Tuesday's COVID-19 report from the Department of Public Health's put the state's death toll at 7,890; the number of people infected stands at 107,439.

It was released after Gov. Charlie Baker said there were encouraging signs that the major recent protests across the state haven't spread the virus much among the participants.

While that was a worry for epidemiologists and public health experts, Baker said that testing made available for people who took part in the protests has shown only a positive rate of 2.5%, which is about in line with testing in Massachusetts overall.

The daily increase in COVID-19 deaths and cases in the state is dramatically lower than what the state was reporting two months ago, at the height of the local coronavirus surge.

The six indicators informing how fast Massachusetts can move through the four phases of reopening the state are: the COVID-19 positive test rate, the number of individuals who died from COVID-19, the number of patients with COVID-19 in hospitals, the health care system's readiness, testing capacity, contact tracing capabilities.
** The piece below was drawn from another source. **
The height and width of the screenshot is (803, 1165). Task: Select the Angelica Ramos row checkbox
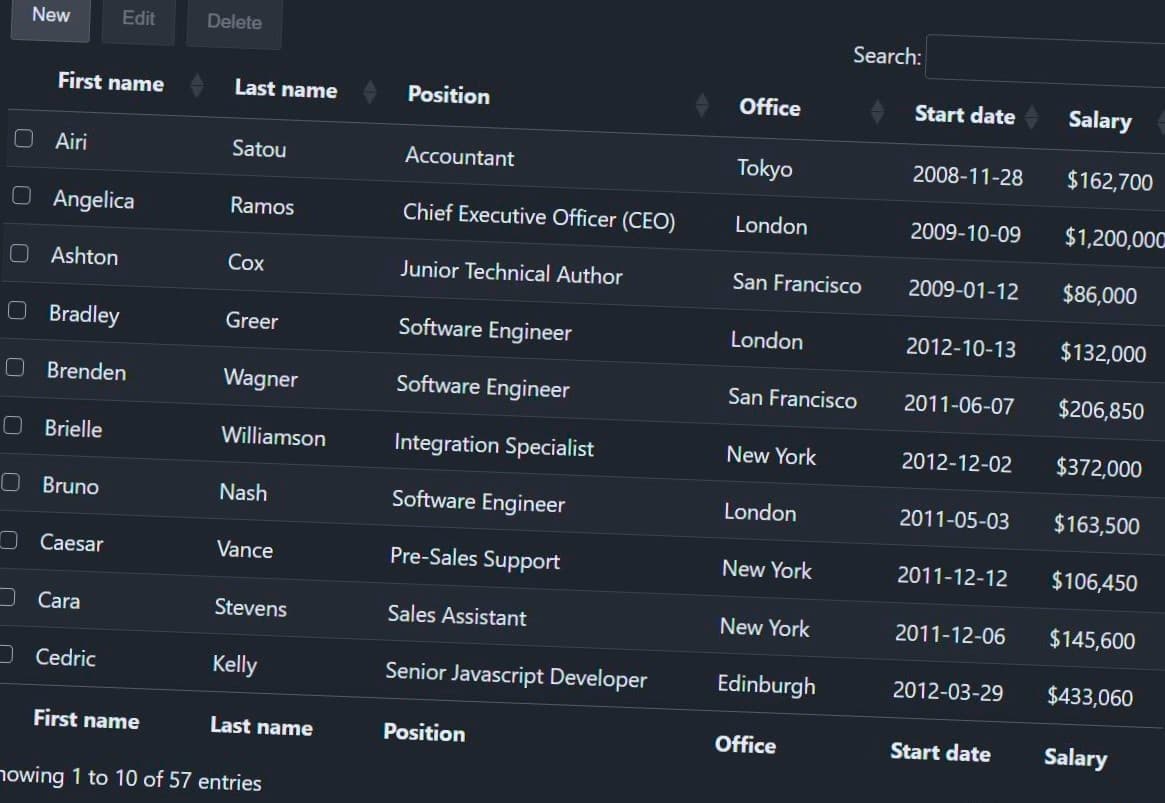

Their statuses have held steady, with half in a positive trend and half "in progress" since June 5.

The second step of Phase 2 of the state's 4-phased reopening plan went effect on Monday. It allows indoor dining to begin, increases capacity at offices from 25% to 50% and allows retailers to open fitting rooms, though by appointment only.

For months, Massachusetts has been one of the epicenters of COVID-19 in the U.S. It has the fifth-most cases among all states and the third-most deaths, but the state is now in Phase 2 of its reopening plan, which sees many businesses able to reopen their doors, though with restrictions.

Baker and other health officials have said Massachusetts' high tallies may be due to the state testing among the most residents per capita in the country.